Im Jubiläumsjahr 125 Jahre Automobil gibt es auch im Altkreis Gmünd einen runden Geburtstag zu feiern. Vor 50 Jahren wurde das Unternehmen gegründet, das heute in Alfdorf unter dem Namen TRW zu den ganz Großen in der Zulieferbranche gehört.

Donnerstag, 07. Juli 2011
Rems-Zeitung, Redaktion
4 Minuten Lesedauer

GMÜND-​LINDACH /​ALFDORF (pm/​ml). Es war im Jahr 1961, als Erich Klink in Lindach ein Feinstanz– und Repassierwerk unter dem Namen REPA gründete. Im Gründungsjahr arbeiteten in Lindach sieben Mitarbeiter, der Umsatz dieser überschaubaren Zahl betrug zu Beginn 400 000 Mark. In den folgenden fünf Jahren verfünffachte sich der Umsatz auf 2,1 Millionen DM und die Mitarbeiterzahl stieg rapide auf 61 Beschäftigte.
Repa startete damals mit eigenem Werkzeugbau und hoch qualifizierten Werkzeugmachern. Abnehmer waren: namenhafte Hersteller von Lenkungen, Getrieben, Büromaschinen, Sportwaffen und Strickereimaschinen.

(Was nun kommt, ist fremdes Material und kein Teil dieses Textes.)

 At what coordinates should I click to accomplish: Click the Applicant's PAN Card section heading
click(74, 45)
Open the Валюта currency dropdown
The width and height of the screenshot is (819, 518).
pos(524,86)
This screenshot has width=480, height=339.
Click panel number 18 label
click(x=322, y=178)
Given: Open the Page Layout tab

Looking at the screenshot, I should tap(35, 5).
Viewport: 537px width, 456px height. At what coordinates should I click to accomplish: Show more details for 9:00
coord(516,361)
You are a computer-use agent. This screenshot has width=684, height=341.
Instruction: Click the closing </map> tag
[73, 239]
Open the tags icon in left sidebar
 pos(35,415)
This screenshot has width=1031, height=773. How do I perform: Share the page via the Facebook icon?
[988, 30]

In den 60er-​Jahren gab es einen großen Autoboom – aber auch verheerende Unfallzahlen mit schwersten Verletzungen und Todesfällen. Erich Klink erkannte das Potenzial des Dreipunktgurtes für den Insassenschutz rechtzeitig und reagierte schnell mit der Lieferung von Beschlagteilen für die Sicherheitsgurtproduktion, allen voran für den Kunden Volkswagen. Mit dem damaligen Gespür für die Zukunft und seinem Weitblick wurden die Weichen zu einem aufstrebenden internationalen Unternehmen gestellt.

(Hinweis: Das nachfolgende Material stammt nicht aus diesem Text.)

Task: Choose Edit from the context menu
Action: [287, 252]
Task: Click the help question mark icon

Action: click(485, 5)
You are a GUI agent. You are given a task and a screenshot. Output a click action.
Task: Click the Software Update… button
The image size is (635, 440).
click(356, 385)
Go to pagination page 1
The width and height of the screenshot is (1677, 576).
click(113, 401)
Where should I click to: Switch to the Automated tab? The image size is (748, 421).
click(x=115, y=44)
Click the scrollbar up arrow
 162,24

Die damalige Repa GmbH gab sich nicht mit der Einzelteillieferung für den Sicherheitsgurt zufrieden, sondern wollte als Sicherheitsgurtlieferant Nummer 1 in Zukunft die deutsche Automobilindustrie beliefern und vor allem den Autofahrer mit dem Sicherheitsgurt schützen. Aus der kleinen Feinstanzerei wurde innerhalb kürzester Zeit ein aufstrebender mittelständischer Betrieb für die Automobilindustrie 1967 wurden die ersten Sicherheitsgurte an Volkswagen und Porsche ausgeliefert. Die Umsatzkurve nahm rasant zu von knapp zwei Millionen DM im Jahr 1966 auf 20 Millionen DM im Jahre 1970.

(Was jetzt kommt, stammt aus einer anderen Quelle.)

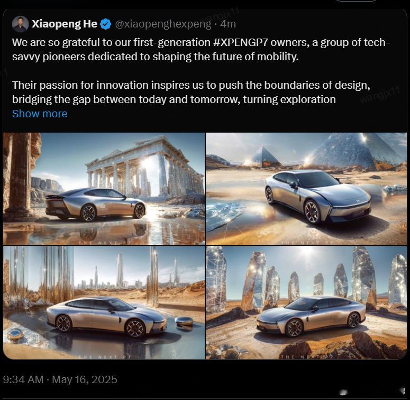Open the Parthenon temple car photo
Screen dimensions: 410x400
point(104,189)
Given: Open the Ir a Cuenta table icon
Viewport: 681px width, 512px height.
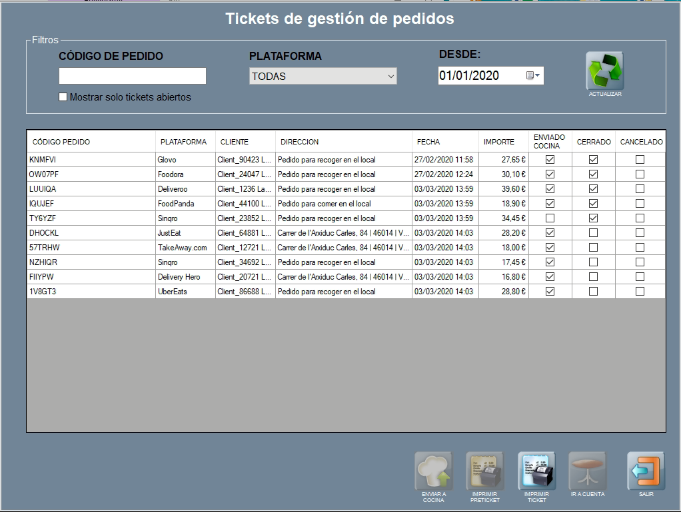Looking at the screenshot, I should tap(587, 471).
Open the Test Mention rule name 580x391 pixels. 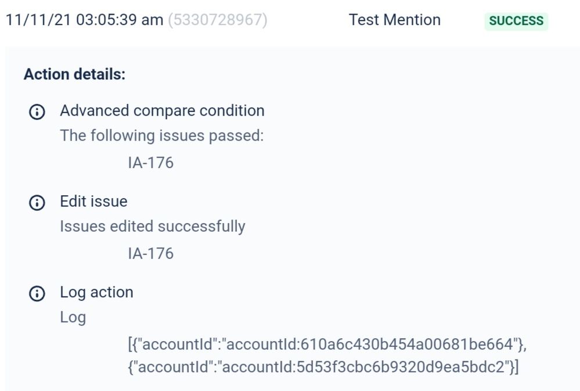point(395,20)
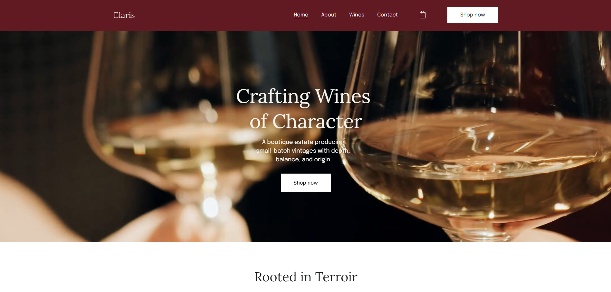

Bereits in diesen Jahren war Repa bei Innovationen führend. 1970 wurden unter anderem die Repa – Automatic-​3-​Punkt-​Gurte mit Einhandbedienung, Energiewandler und Rücklaufsperre einem Fachgremium vorgestellt. Ein überaus interessanter Aspekt war damals, dass Wolf-​Dieter Klink, der Sohn des Firmengründers, bereits zu diesem Zeitpunkt mit einer Sensation aufwartete: dem Repa-​Air-​bag-​System. Anschaulich demonstriert an einem VW Käfer auf der Beifahrerseite. Damals wurden die notwendigen Crashversuche mit hergerichteten Autos auf dem Betriebsgelände in Lindach vollzogen – mit lebenden Fahrern. War nun die Epoche dieses neuen hochtechnisierten Luftsackes angebrochen? Natürlich noch nicht – 10 Jahre bis zum ersten Fahrerairbag und 17 lange Jahre bis zum ersten Beifahrerairbag sollte es noch dauern.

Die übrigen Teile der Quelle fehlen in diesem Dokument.